▶ [What the task requires] In the text on childhood tuberculosis, rewrite everything from "This guide is" down to "differently from adults?", changing "series" to "collection".

▶ [Source document]
══════════

This guide is the second part of a series based on the following article:
Management of tuberculosis in children in low-income countries.
P.M.Enarson, D.A.Enarson, R.Gie
INT J TUBERC LUNG DIS 9(12):1299-1304
which essentially contains a summary of a guide of International Union Against Tuberculosis and Lung Disease. The complete guide's title is "Management of Tuberculosis. A Guide for Low Income Countries". You may download it from the Union's site using this link:
IUATLD publications

Are children treated differently from adults?
The same DOTS strategy principles are applied. Treatment is completed in two phases: intensive (2 months) and continuation (4-6 months).
Most children: are smear-negative, don't have serious disease and don't require 4 drugs initially. In the case of smear-positive children or an x-ray showing cavities 4 drugs are needed in the intensive phase: isoniazid (H,INH), rifampicin (R), pyrazinamide (Z), ethambutol (E, EMB). EMB is replaced by streptomycin (S) when the child has disseminated TB or tuberculous meningitis.
Serious disease requiring 4 drugs initially:
  • lung disease with cavities
  • tuberculous meningitis
  • disseminated TB
  • spinal TB with neurologic signs
MedicationDaily dose (mg/kg)Range (mg/kg)
Isoniazid (H)54-6
Rifampicin (R)108-12
Pyrazinamide (Ζ)2520-30
Ethambutol (Ε)1515-20
Streptomycin (S)1512-18

World Health Organization recommendations for first time TB treatment:
  1. New smear-negative PTB and EPTB without severe disease:
    • Intensive phase (2 months): daily HRZ
    • Continuation phase (4 months): daily HR or 3 times per week OR 6 months of HE dailly.
  2. New smear-positive PTB or other cases with severe disease:
    • Intensive phase (2 months): daily HRZS (or Ε)
    • Continuation phase (4 months): daily HR or 3 times per week OR 6 months of HE dailly.
  3. New cases with tuberculous meningitis, disseminated TB or spinal TB with neurological signs:
    • Intensive phase (2 months): daily HRZS
    • Continuation phase (7 months): daily HR
Smear-positive retreatment cases are rare. HIV-infected children are treated similarly but are more likely to die during treatment and relapse is more frequent.
TRIAL OF TREATMENT for tuberculosis should never be given.

How is treatment monitored?
Smear-positive children should have a sputum culture after 2, 4 and 6 months of treatment (6 month regimen) or after 2, 5 and 7 months (8 month regimen). Smear-negative or unable to provide smear children are followed as smear-negative or EPTB adults.
Follow-up visits should be scheduled every 14 days for the first 2 months and every month thereafter.

Recording and reporting
Adult principles apply fully. Diagnostic categories:

New case. Never been treated before for as much as one month
Relapse. Previously treated, declared cured, and developed TB again.
Treatment after failure. Patient who remained or became again smear-positive at 5 months or later during treatment.
Treatment after default. Patient who returned to health services smear-positive after interrupting treatment for more than 2 months.
Transfer in. patient registered at another unit and transferred for treatment.
Other. All other children treated for TB.

Definition of treatment outcomes:

Smear-negative (cured). Smear-positive patients who where smear-negative at last month of treatment and on one other occasion.

══════════

▶ [Information supplied]
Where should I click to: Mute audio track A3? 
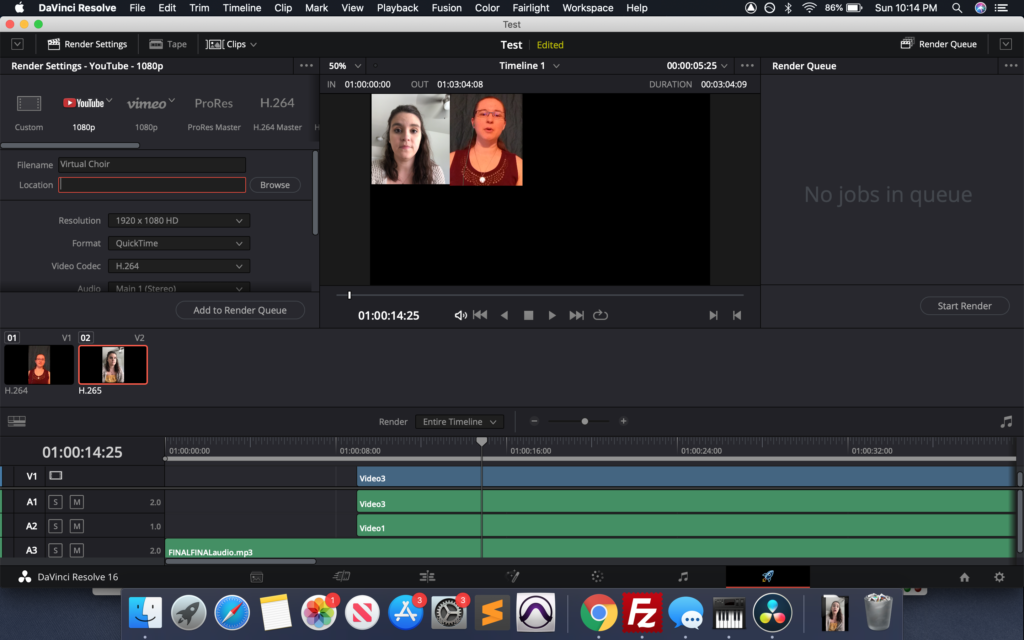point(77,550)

══════════

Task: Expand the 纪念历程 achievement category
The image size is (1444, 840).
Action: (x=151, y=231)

══════════

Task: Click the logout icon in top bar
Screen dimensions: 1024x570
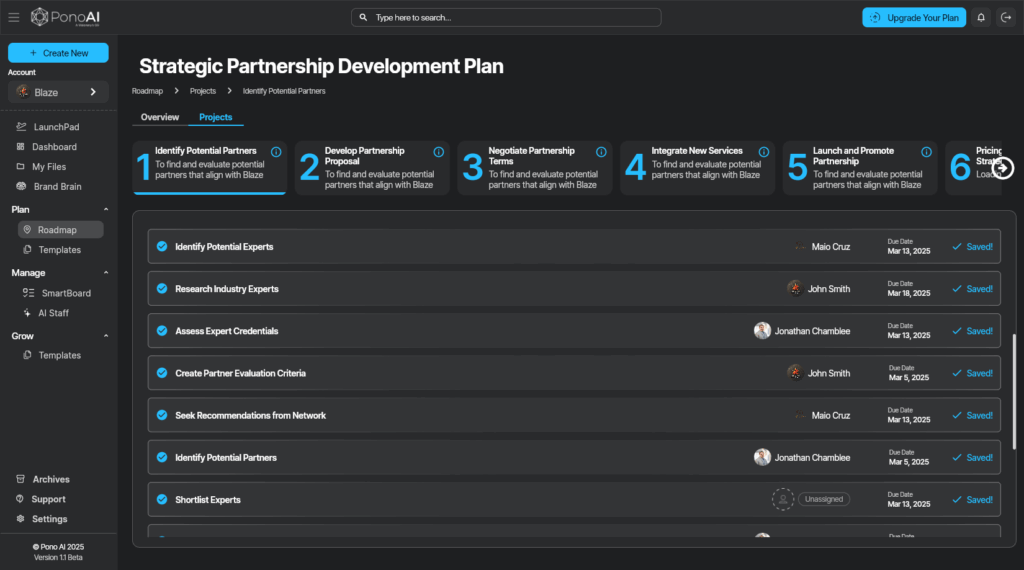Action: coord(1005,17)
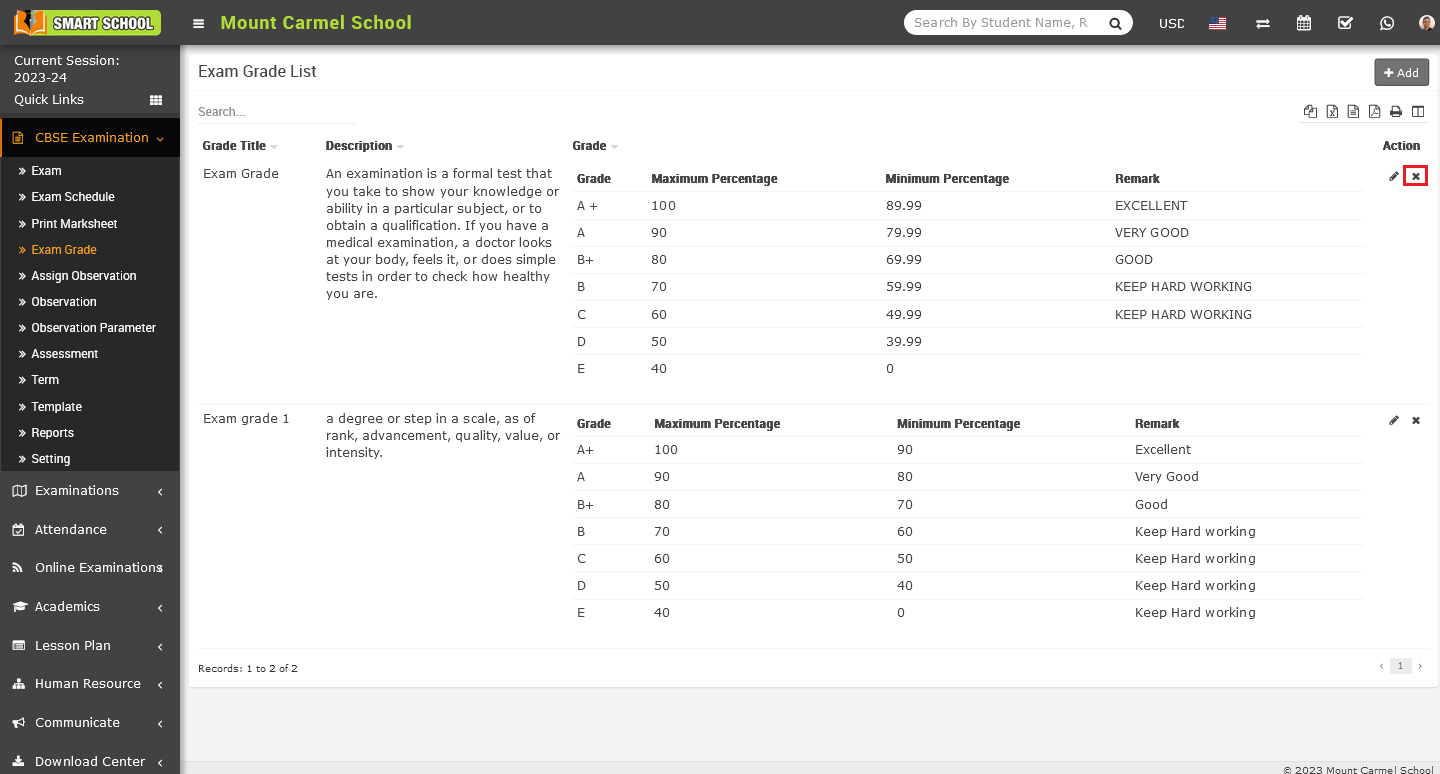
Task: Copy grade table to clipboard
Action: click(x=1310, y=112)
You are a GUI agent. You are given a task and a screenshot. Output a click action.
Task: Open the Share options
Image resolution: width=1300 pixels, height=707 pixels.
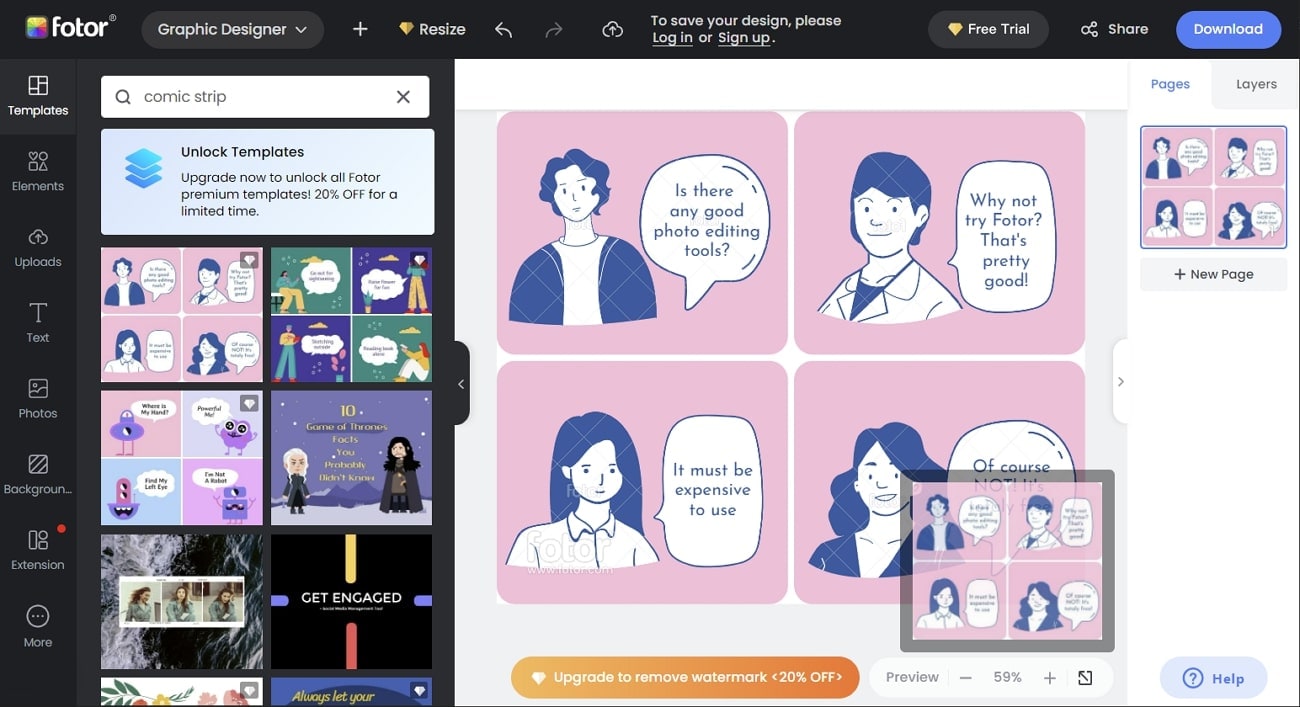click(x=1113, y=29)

══════════

▶ [Answer]
This guide is the second part of a collection based on the following article:
Management of tuberculosis in children in low-income countries.
P.M.Enarson, D.A.Enarson, R.Gie
INT J TUBERC LUNG DIS 9(12):1299-1304
which essentially contains a summary of a guide of International Union Against Tuberculosis and Lung Disease. The complete guide's title is "Management of Tuberculosis. A Guide for Low Income Countries". You may download it from the Union's site using this link:
IUATLD publications

Are children treated differently from adults?